The sharpest increases in bankruptcies were in states where real estate prices have fallen the furthest, including Nevada, California and Florida. In Nevada and California, filings were up 70 and 80 percent respectively over last year.
As tens of millions face the loss of their jobs, homes and financial ruin, years of budget cutting by Democratic and Republican administrations have left the population with little if any government safeguards against destitution.

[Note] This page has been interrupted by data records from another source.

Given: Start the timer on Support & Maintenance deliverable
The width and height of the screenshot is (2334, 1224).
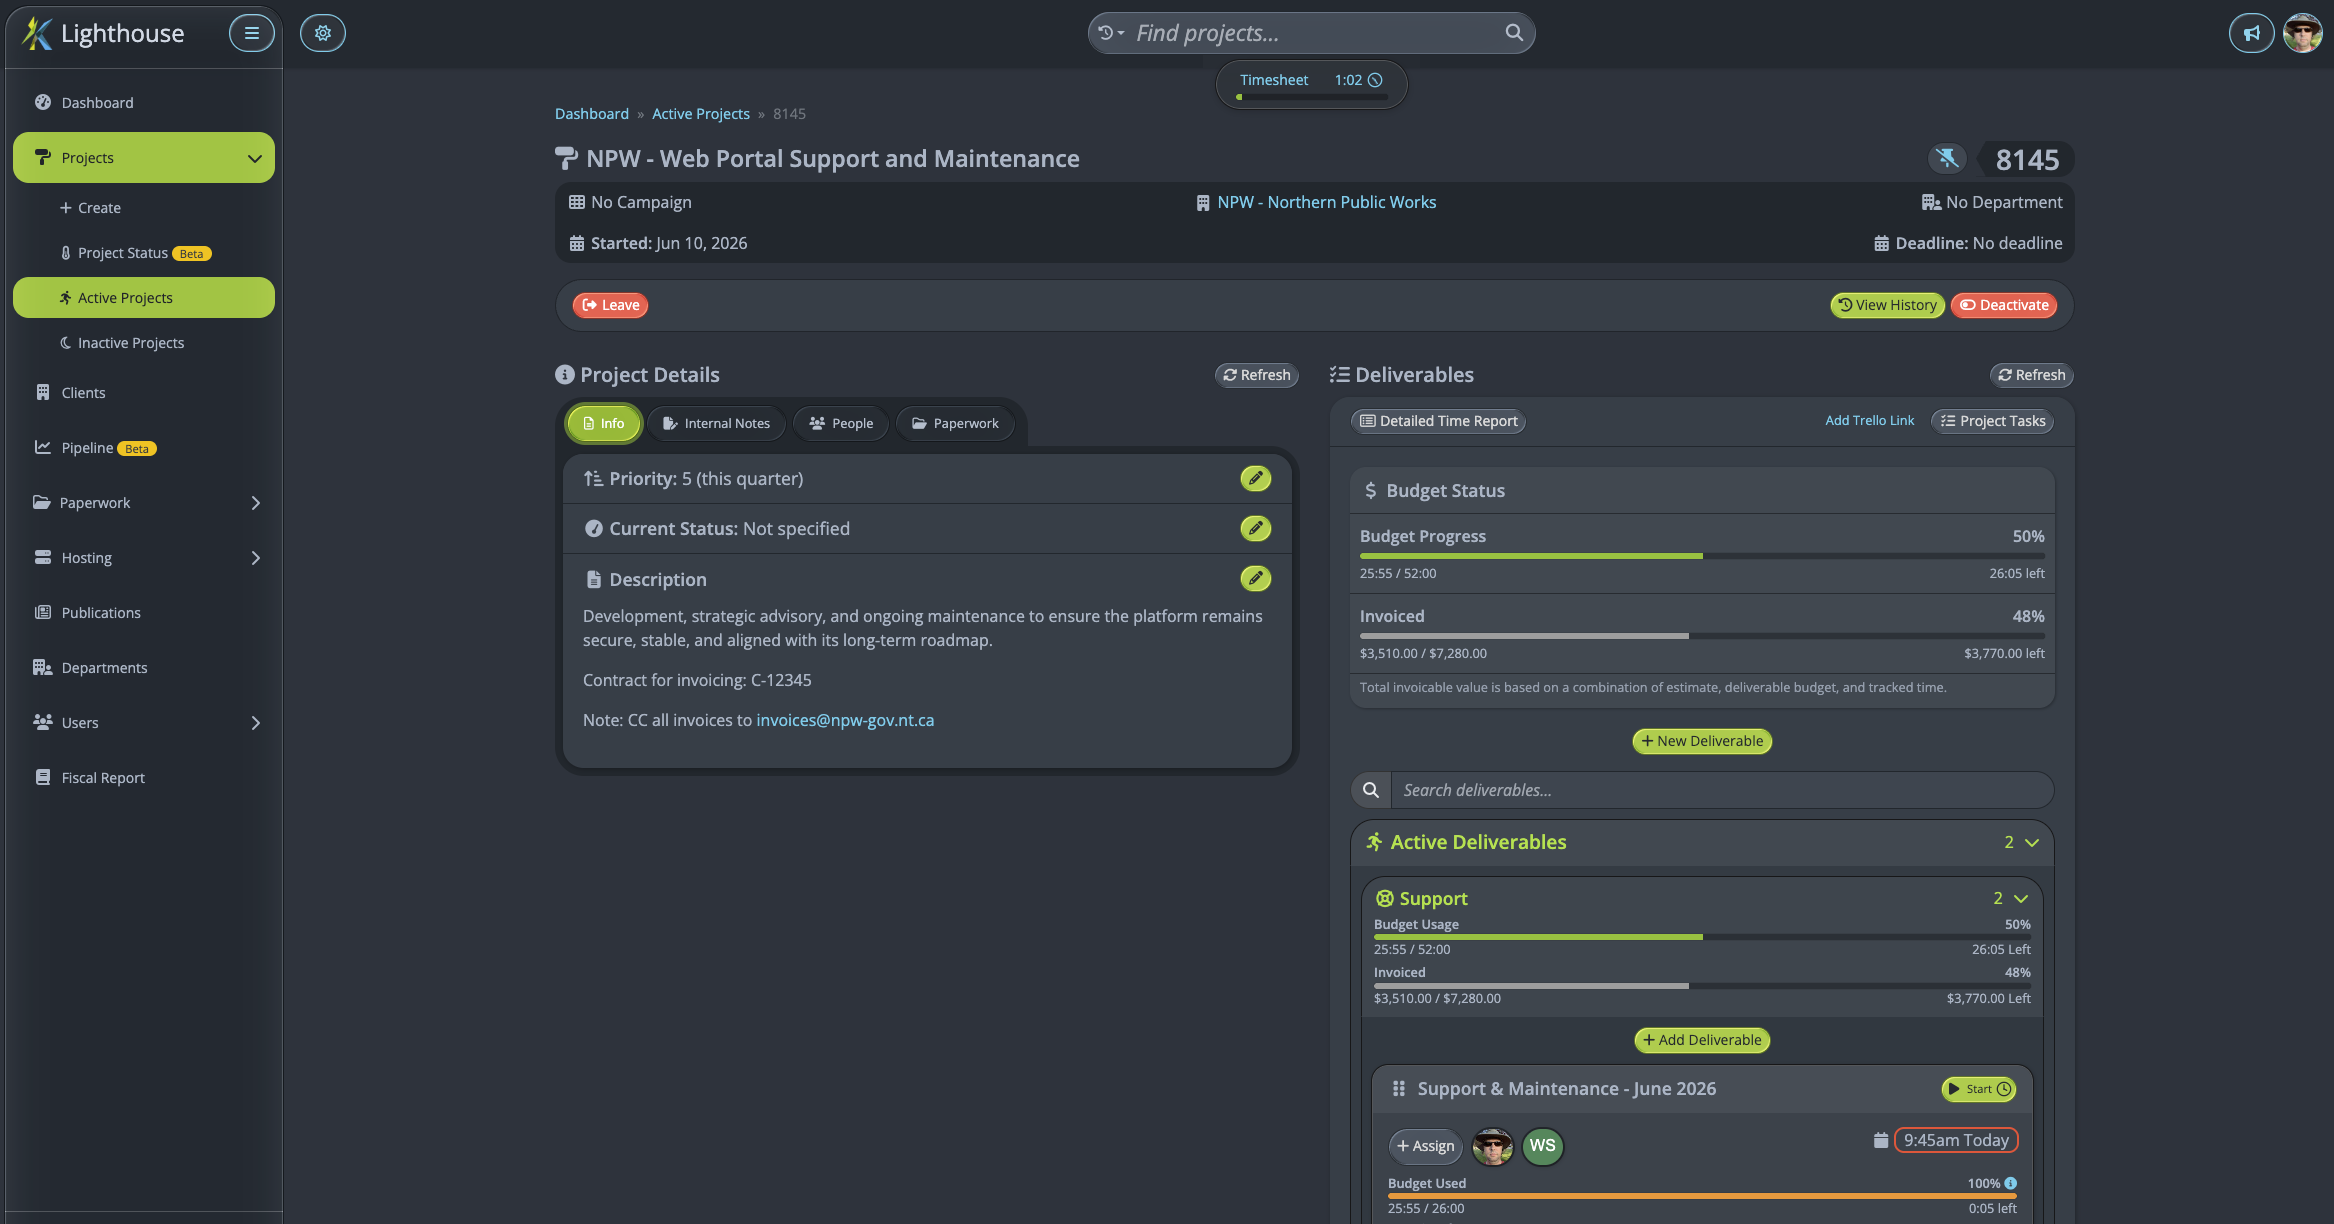Looking at the screenshot, I should (1978, 1089).
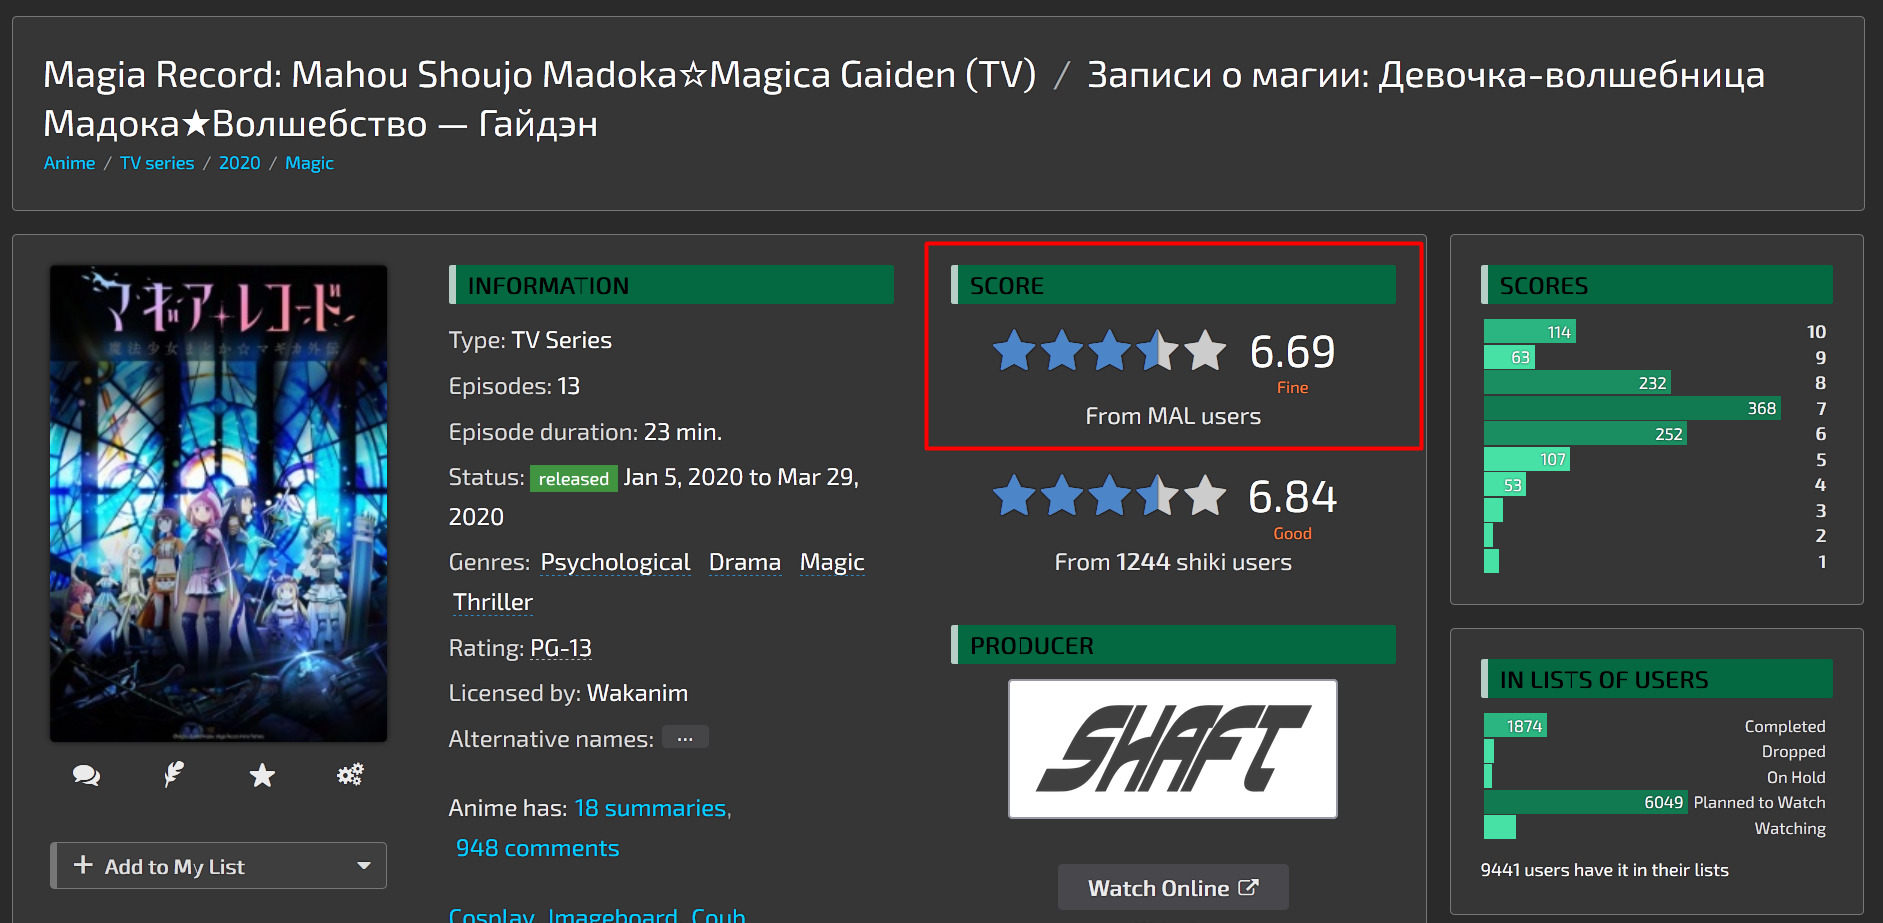The image size is (1883, 923).
Task: Open the Psychological genre link
Action: 616,562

While the current downturn is already developing into the worst seen since the early 1980s, the social safety net that existed then has largely been eliminated.
The Center for American Progress and the National Employment Law Project issued a report Friday noting that tighter restrictions on jobless benefits mean that just 37 percent of unemployed Americans are receiving such benefits today, down from 42 percent during the 1981-82 recession and 50 percent during the 1974-75 downturn.
The report also noted that under conditions in which 1.2 million people have lost their jobs this year, unemployed workers receive a maximum of only 39 weeks of benefits, down from 65 weeks in the 1970s. The average weekly benefit is $293, an amount that only ensures poverty.
Moreover, as a result of the gutting of welfare programs under the Clinton administration and the imposition of tougher restrictions by state governments, just 40 percent of poor families who qualify for public assistance today actually end up receiving it, compared with 80 percent in the recessions of 1981-82 and 1990-91, according to the Center for Budget Policy and Priorities.